October 14, 2012
On Barbara Gowdy, cut-out cookies, and other decapitations
Over the weekend, I read Barbara Gowdy’s We So Seldom Look on Love, which readers and writers I admire have been talking about for years. In a collection full of devastating stories, I was most devastated by “Lizards”, in which a woman’s very tall lover decapitates her baby daughter by carrying her on his shoulders and walking too close to a ceiling fan. For some reason, I thought this was an essential plot point to share with my family, including those among us who are 3.
Harriet, whom I’ve accidentally given a fascination for all things macabre, couldn’t get enough of this story. “What happened next?” she asked. “Well,” I said. “The baby died. Her head fell off.” And no, it couldn’t have been put back on. Harriet eventually suggested that they should probably get a cutting board and cut off its arms and legs for good measure. And then we decided it would be an excellent idea to bake some gingerbread men.

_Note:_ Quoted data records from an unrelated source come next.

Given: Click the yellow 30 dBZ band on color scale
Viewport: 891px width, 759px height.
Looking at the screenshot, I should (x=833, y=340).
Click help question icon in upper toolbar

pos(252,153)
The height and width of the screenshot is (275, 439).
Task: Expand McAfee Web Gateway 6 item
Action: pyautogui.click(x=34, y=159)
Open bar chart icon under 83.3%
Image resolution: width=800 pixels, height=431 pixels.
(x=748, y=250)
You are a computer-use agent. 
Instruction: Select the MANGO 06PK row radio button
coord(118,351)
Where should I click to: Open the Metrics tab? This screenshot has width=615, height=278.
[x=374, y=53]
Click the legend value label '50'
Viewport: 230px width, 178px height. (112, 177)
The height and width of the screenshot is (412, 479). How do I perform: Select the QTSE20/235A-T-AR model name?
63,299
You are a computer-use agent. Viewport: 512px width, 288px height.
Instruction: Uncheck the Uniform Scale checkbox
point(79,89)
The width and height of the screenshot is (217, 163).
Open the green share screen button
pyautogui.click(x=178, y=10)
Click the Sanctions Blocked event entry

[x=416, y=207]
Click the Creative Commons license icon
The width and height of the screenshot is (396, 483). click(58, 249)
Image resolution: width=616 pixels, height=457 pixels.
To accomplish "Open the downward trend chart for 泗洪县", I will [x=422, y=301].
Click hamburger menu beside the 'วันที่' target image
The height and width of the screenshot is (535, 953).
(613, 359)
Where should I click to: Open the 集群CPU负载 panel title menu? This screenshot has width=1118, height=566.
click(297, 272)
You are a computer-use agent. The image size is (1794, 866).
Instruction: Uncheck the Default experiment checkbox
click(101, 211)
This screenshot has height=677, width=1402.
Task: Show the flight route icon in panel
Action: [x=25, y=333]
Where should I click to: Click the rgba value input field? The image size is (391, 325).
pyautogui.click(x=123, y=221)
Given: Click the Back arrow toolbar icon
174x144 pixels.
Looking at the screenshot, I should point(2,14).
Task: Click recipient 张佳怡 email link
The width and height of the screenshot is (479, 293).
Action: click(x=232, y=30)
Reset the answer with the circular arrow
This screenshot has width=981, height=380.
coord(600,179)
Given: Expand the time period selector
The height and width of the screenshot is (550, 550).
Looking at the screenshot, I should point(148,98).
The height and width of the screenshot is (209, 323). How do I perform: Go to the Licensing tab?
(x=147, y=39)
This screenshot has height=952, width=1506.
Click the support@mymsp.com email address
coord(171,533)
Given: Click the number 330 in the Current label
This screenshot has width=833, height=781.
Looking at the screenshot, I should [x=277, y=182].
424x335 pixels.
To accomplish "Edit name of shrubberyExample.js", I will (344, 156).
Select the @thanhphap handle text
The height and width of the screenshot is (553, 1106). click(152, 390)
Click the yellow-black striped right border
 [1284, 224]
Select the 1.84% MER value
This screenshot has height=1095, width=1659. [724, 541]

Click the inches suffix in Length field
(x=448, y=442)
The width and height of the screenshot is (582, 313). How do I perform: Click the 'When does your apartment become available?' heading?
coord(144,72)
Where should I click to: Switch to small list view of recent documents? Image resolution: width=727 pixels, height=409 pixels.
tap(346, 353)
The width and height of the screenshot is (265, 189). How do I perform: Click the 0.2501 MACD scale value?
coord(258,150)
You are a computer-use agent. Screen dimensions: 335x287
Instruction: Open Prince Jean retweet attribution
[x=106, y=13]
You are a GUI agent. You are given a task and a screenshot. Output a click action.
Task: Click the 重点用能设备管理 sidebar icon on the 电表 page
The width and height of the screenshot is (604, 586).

Well, not gingerbread, exactly. We made “chewy oatmeal” cut-out cookies, but we call them gingerbread men anyway. Even the women. Their chewiness was part of their appeal, but it also meant that the men were partial to losing limbs and that the day’s focus on decapitation continued. Stuart and I surreptitiously gobbled up the casualties, which meant that by the time the cookies were all decorated and Harriet was permitted to have her “just one”, we were about ready to be sick.
Incidentally, this version of The Gingerbread Man story is our favourite. As with Gowdy, its author doesn’t shy away from darkness, but points out that a cookie getting eaten is far from the worst way a story could end.
You are a sick lot. What’s next? Butchering your bunting?
All of this makes perfect sense to me. It’s the Disney version of the world that I find terrifying. (;
this is why you and stuart are the sort of people in the world who should be doing the child raising in the world. … actually, harriet may need to play the role f most of the children, though, too.
you know that stephen leacock essay about how pirates getting ‘mowed down’ in children’s books doesn’t bother them?